From left: Thomas Brorsen Smidt, Thelma Kaliu, Mohamed Altamash Khan, and Aarti Lila Ram

From Malawi, Thelma Kaliu described the pressures created by funding volatility and the need to redesign approaches for sustainability, shifting from short-term, individualised support toward community-based models that can endure. She also challenged deficit framings that cast Global South communities as passive recipients: “We are equally capable… and we can also teach the West,” calling for a move beyond donor–recipient binaries and toward recognition of local agency and knowledge.

Another thread concerned power in knowledge production. Belay described how global research can position the Global North as the centre of expertise, while scholars from the Global South are treated as “local” or “regional” rather than legitimate global knowledge producers, an asymmetry shaped by funding, institutional location, and authority.

Across contexts, panelists converged on a hard-won insight: negotiation is not peripheral. It is the craft of gender equality work. Whether negotiating the language of a school curriculum, the political acceptability of concepts, or the metrics that define “success,” practitioners described daily efforts to keep substance alive under constraint.

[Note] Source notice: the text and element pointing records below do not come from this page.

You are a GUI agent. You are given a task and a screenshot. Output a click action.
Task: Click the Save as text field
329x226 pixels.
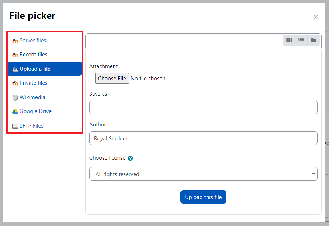pyautogui.click(x=203, y=107)
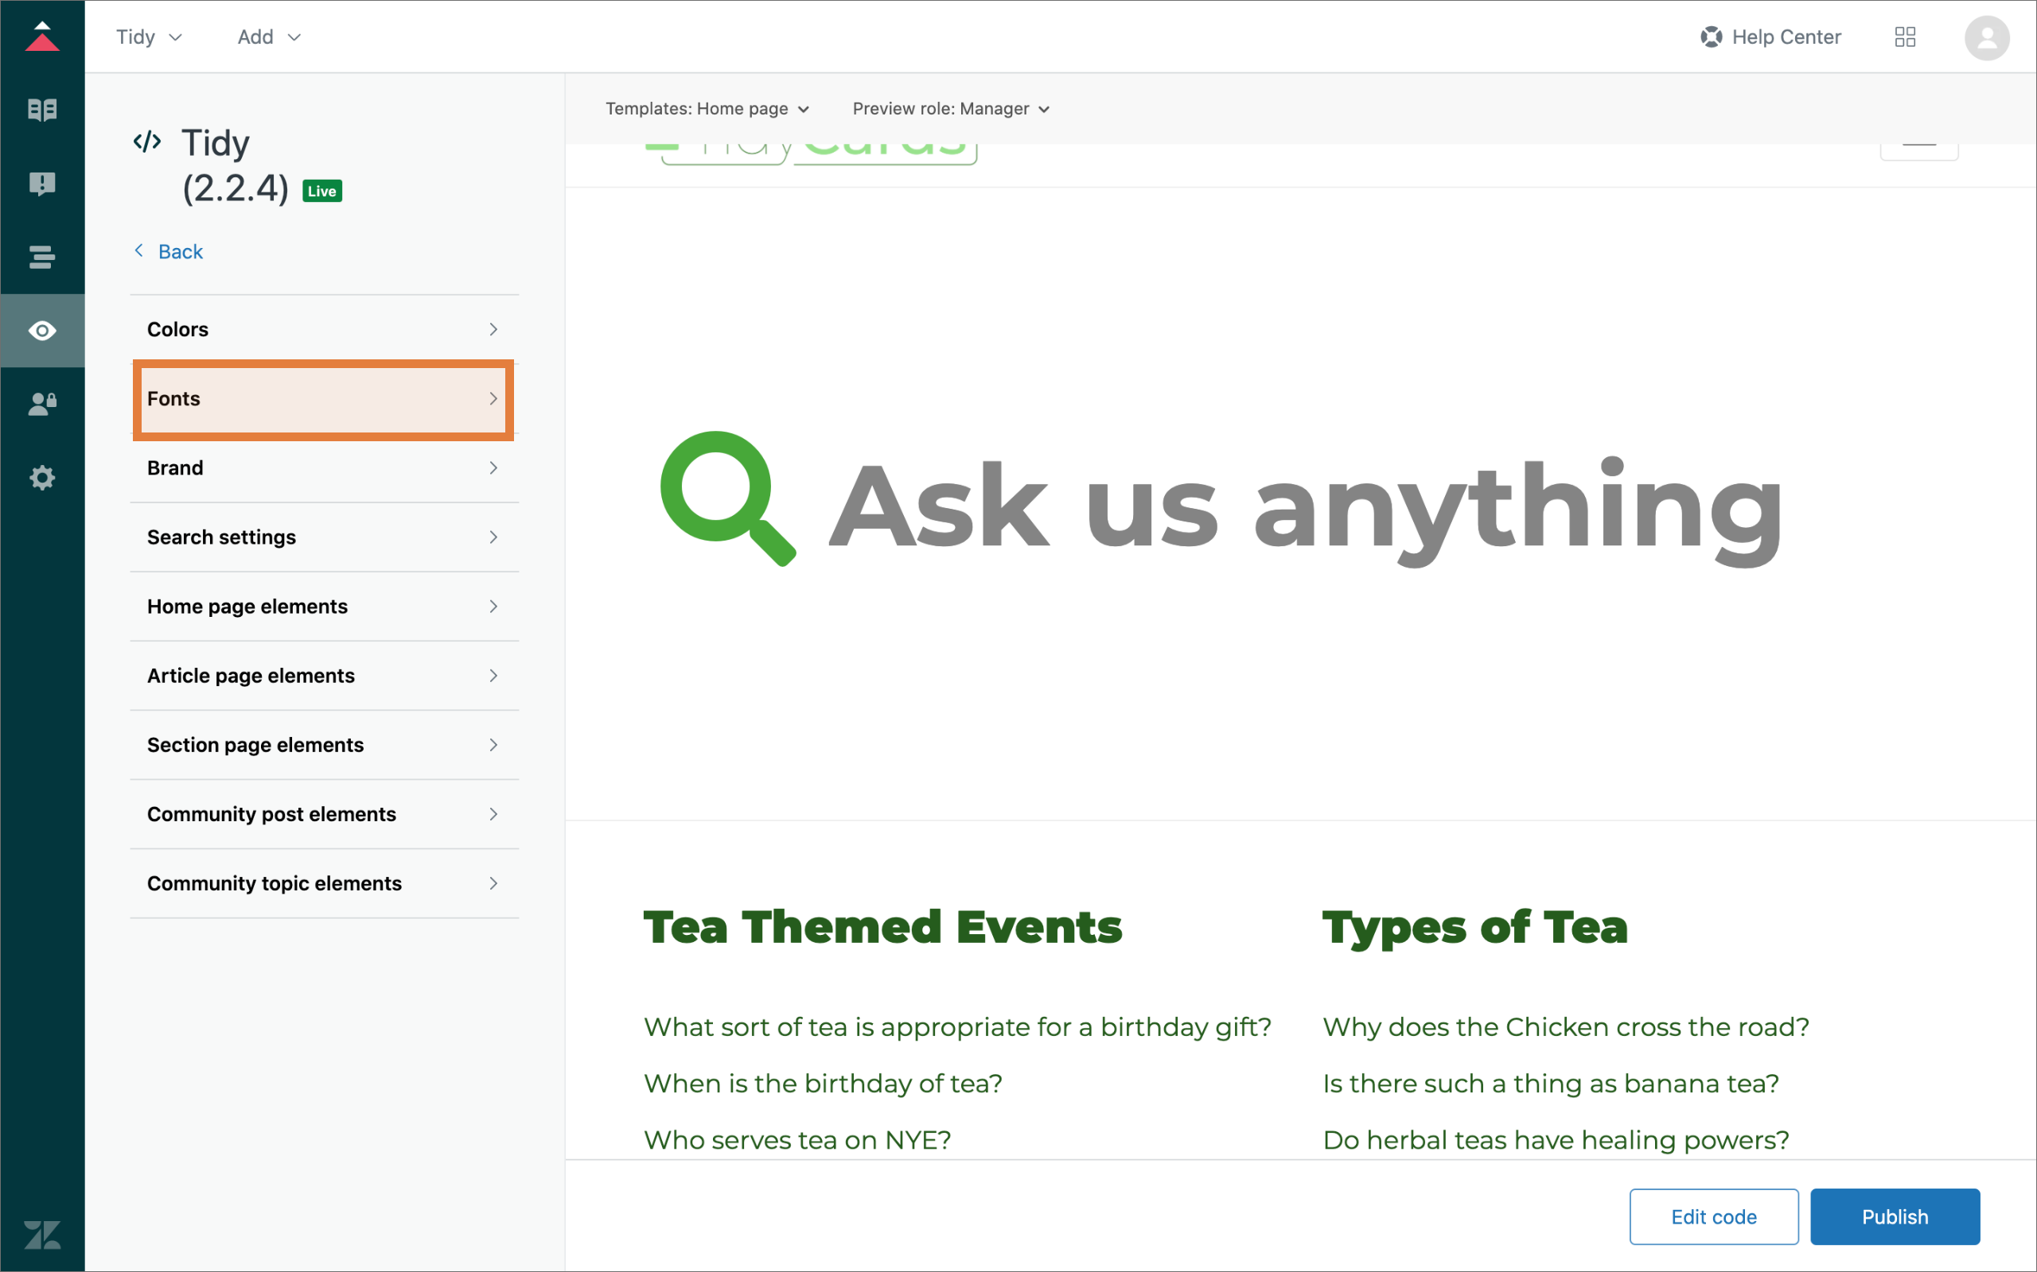Click the green magnifier search icon

click(727, 498)
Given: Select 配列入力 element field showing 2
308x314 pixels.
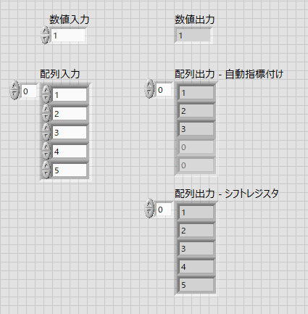Looking at the screenshot, I should (70, 114).

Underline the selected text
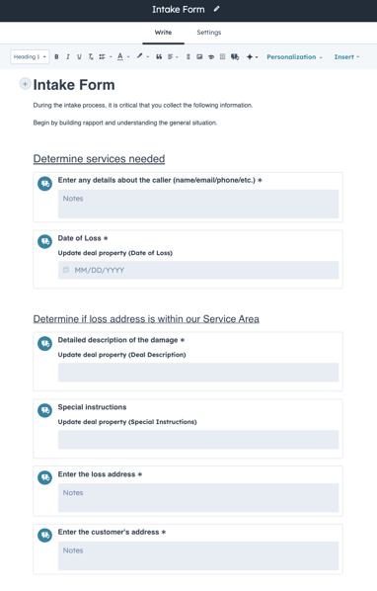pos(79,57)
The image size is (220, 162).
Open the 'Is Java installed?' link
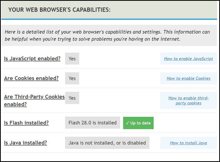[x=25, y=143]
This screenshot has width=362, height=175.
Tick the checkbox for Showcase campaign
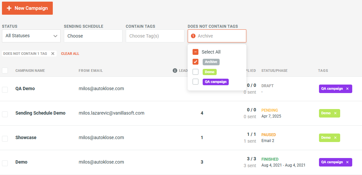pos(5,138)
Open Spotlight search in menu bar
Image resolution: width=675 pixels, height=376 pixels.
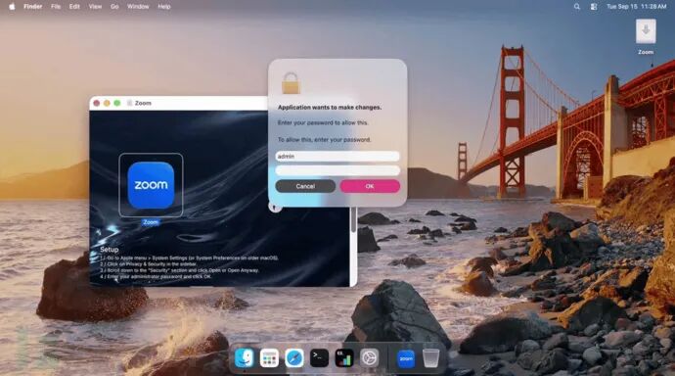[x=577, y=7]
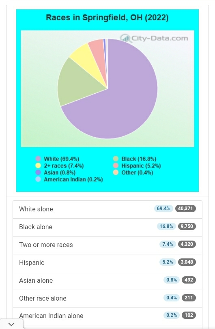Click the City-Data.com magnifier logo icon
Viewport: 215px width, 329px height.
pyautogui.click(x=125, y=39)
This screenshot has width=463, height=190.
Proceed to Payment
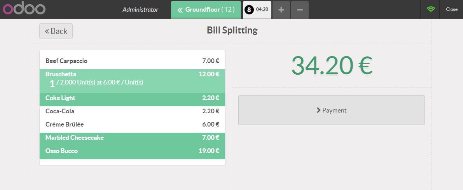coord(331,110)
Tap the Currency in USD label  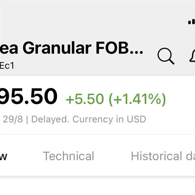pyautogui.click(x=109, y=119)
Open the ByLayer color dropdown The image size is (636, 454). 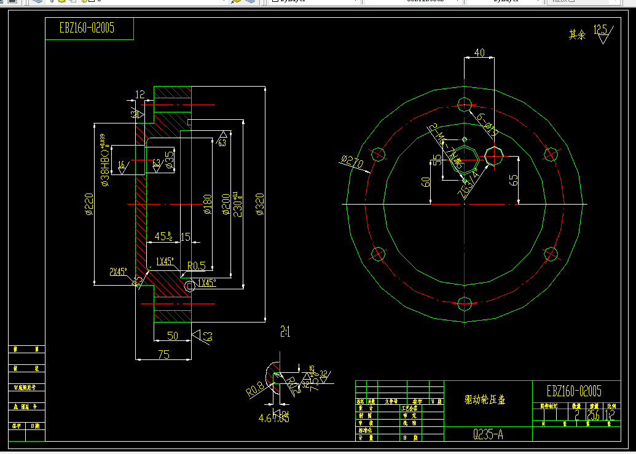pos(315,1)
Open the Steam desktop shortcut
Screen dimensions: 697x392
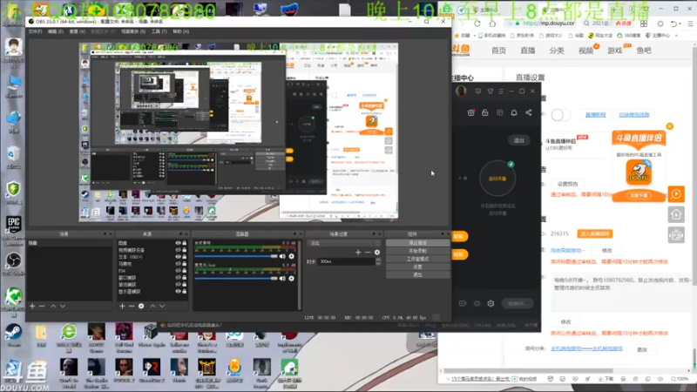[x=13, y=335]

Looking Forward: Networks, Collaboration, and Hope as Discipline

In closing remarks, Nína Björk Jónsdóttir, Director General of the GRÓ Centre, situated the event within GRÓ’s broader purpose: to understand how alumni use training “for the benefit of their societies,” and to learn from the pathways, often uneven and contested, through which capacity becomes impact.


 Priyansha Jain (India), Norah Lumnyi Ngwa (Cameroon), Godfrey Junior Malongo (Malawi), and Saniya Giri (Nepal).

The final word came from four members of the 2026 GRÓ GEST cohort: Priyansha Jain (India), Norah Lumnyi Ngwa (Cameroon), Godfrey Junior Malongo (Malawi), and Saniya Giri (Nepal). They framed the moment with a forward-looking insistence on perseverance: “Let the mere act of holding hope be our resistance to the pressures we face.” Their message echoed the event’s underlying conclusion: in a period of backlash, credible gender expertise requires not only knowledge, but networks, institutional strategies, and sustained collaboration across countries, sectors, and generations to keep gender justice politically possible and practically actionable.